EXERCISE: Go to the line containing "Follow the по ссылке instruction link" and retype it and every later line exactly as written, up to the last line of the entries. Keep pictures out.
= Beginning of Section =
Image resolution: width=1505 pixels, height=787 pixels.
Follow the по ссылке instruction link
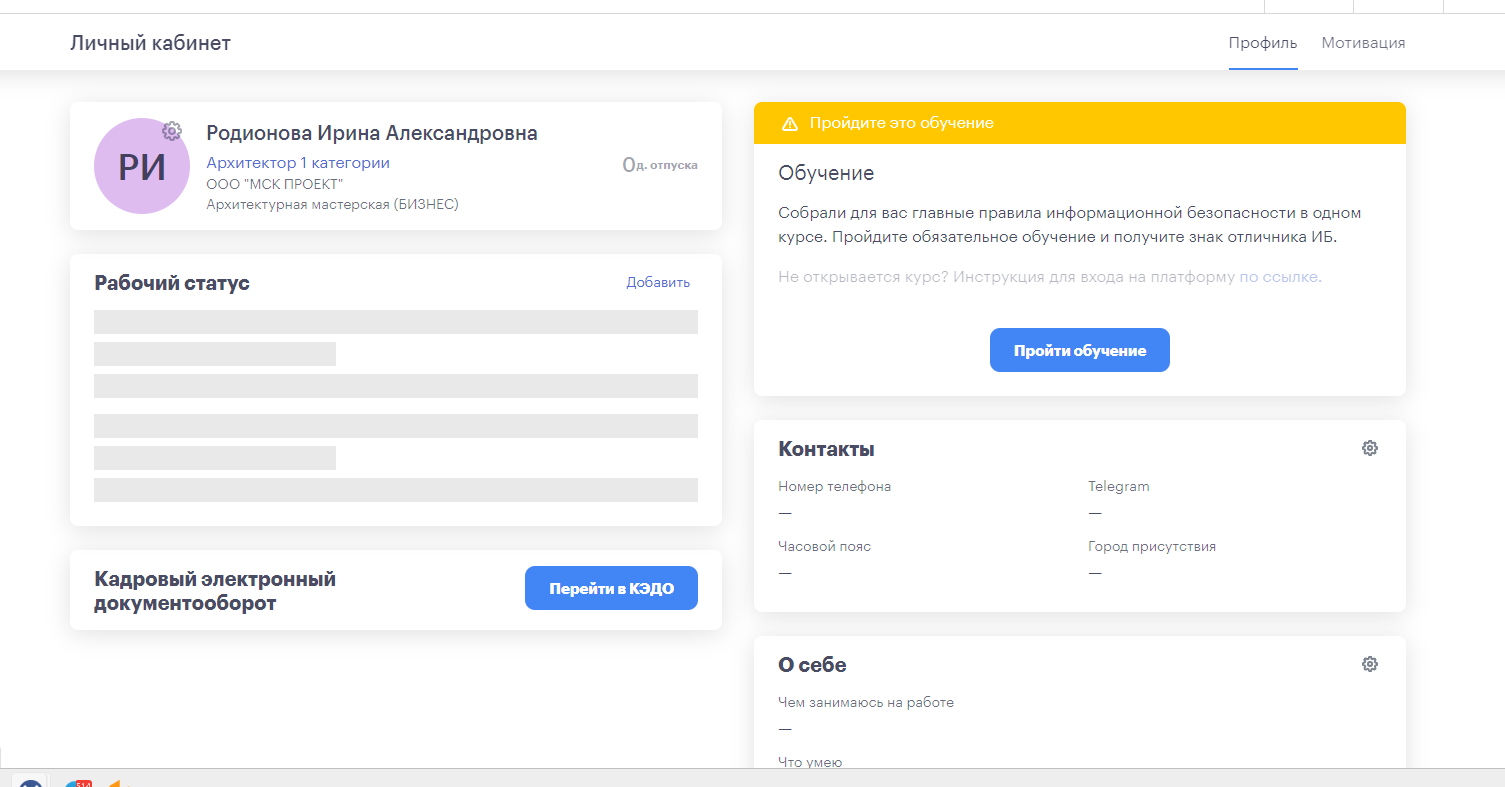pos(1279,277)
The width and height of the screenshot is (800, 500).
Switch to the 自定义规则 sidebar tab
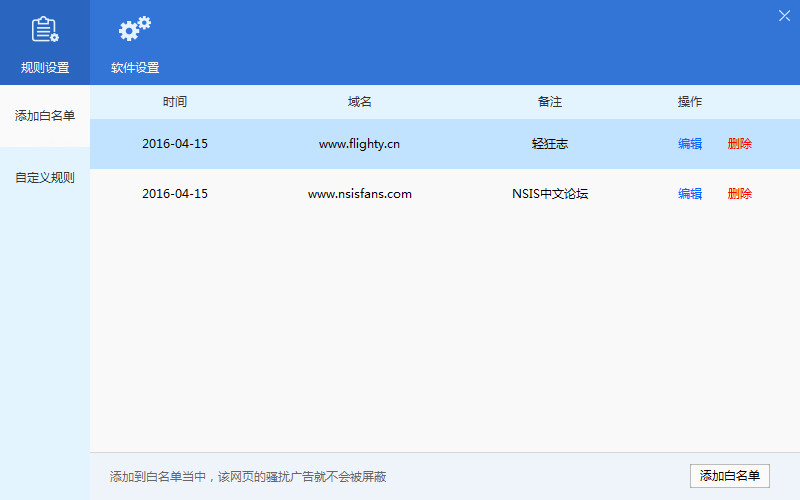pos(45,178)
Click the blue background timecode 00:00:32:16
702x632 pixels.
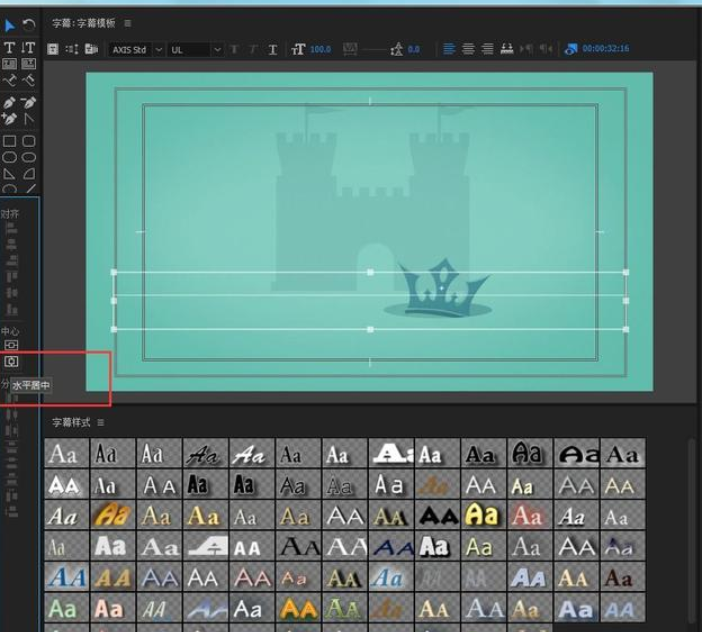(x=606, y=49)
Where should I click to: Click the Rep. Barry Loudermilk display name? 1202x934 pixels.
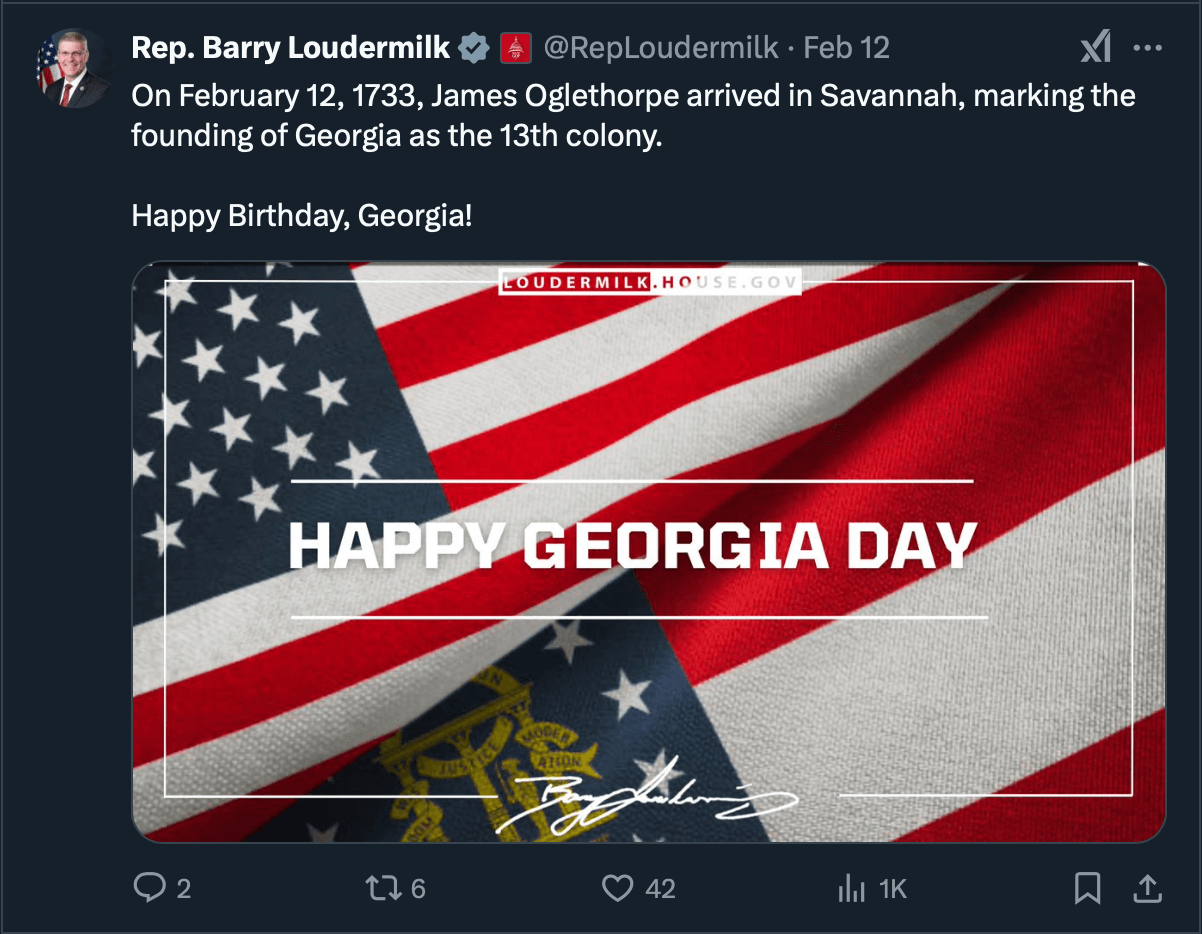pyautogui.click(x=291, y=47)
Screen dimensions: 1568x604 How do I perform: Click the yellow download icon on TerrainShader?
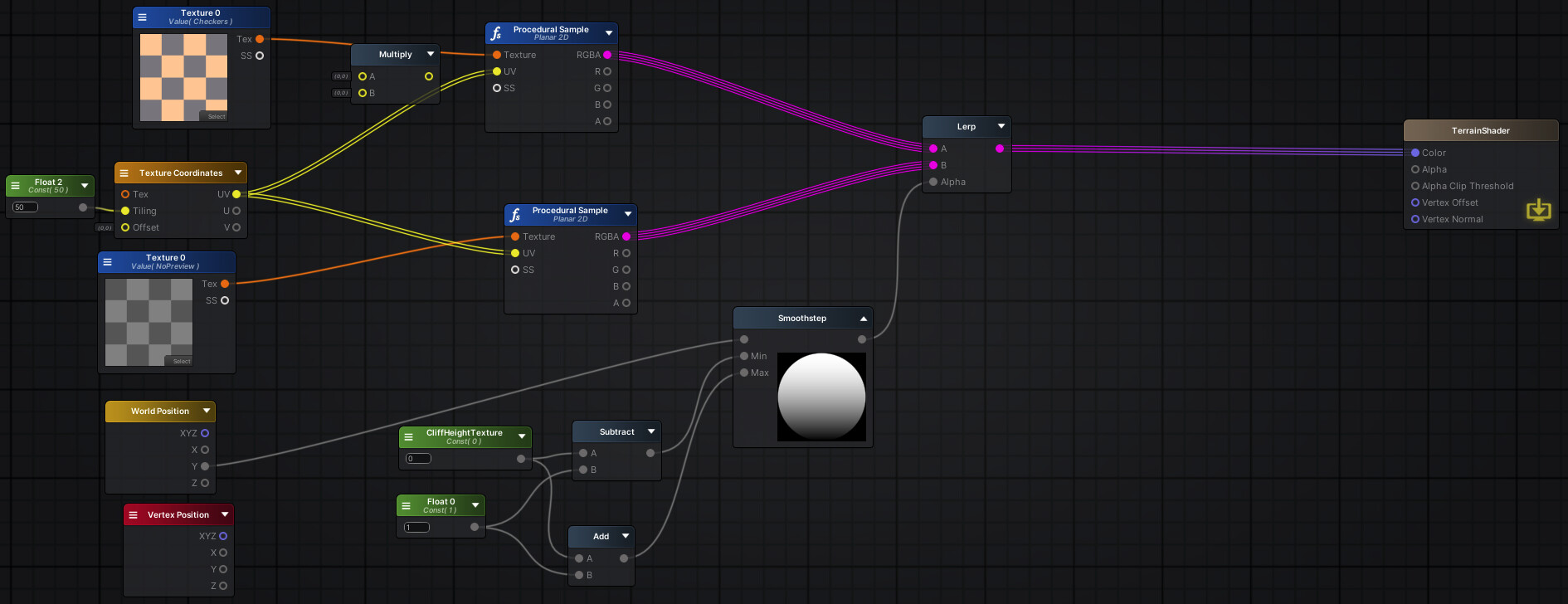point(1538,210)
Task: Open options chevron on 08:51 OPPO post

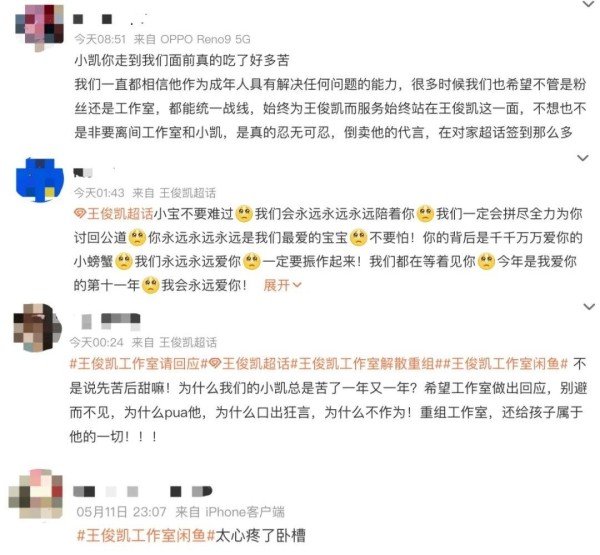Action: coord(587,4)
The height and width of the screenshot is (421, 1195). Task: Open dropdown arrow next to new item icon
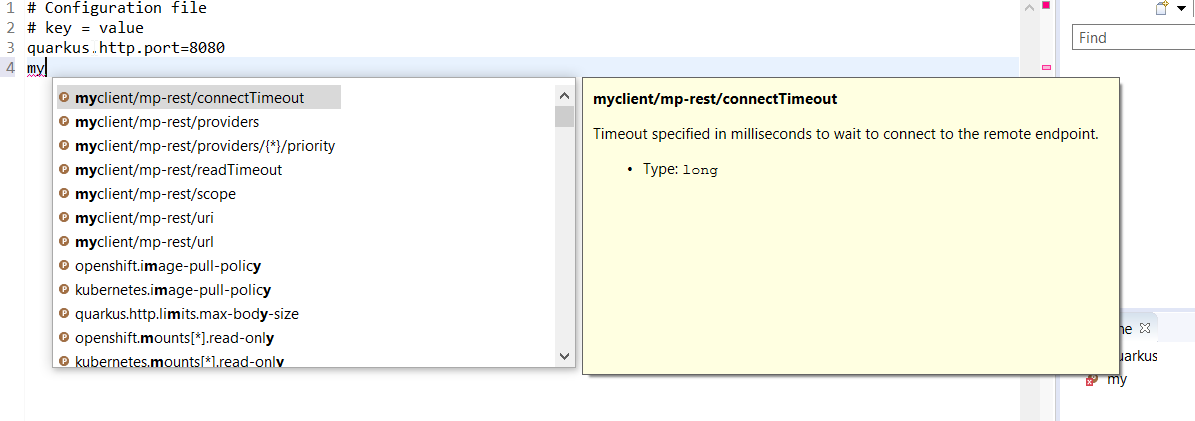1181,9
= End of Section =
PROBLEM SOLUTION:
Follow the по ссылке instruction link
pos(1279,277)
The width and height of the screenshot is (800, 500).
Switch to the 自定义规则 sidebar tab
pos(45,178)
Click the blue background timecode 00:00:32:16
702x632 pixels.
(x=606, y=49)
Where should I click to: Click the Rep. Barry Loudermilk display name? 1202x934 pixels.
pyautogui.click(x=291, y=47)
Screen dimensions: 1568x604 How do I perform: Click the yellow download icon on TerrainShader?
point(1538,210)
Task: Open options chevron on 08:51 OPPO post

Action: coord(587,4)
The height and width of the screenshot is (421, 1195). Task: Open dropdown arrow next to new item icon
1181,9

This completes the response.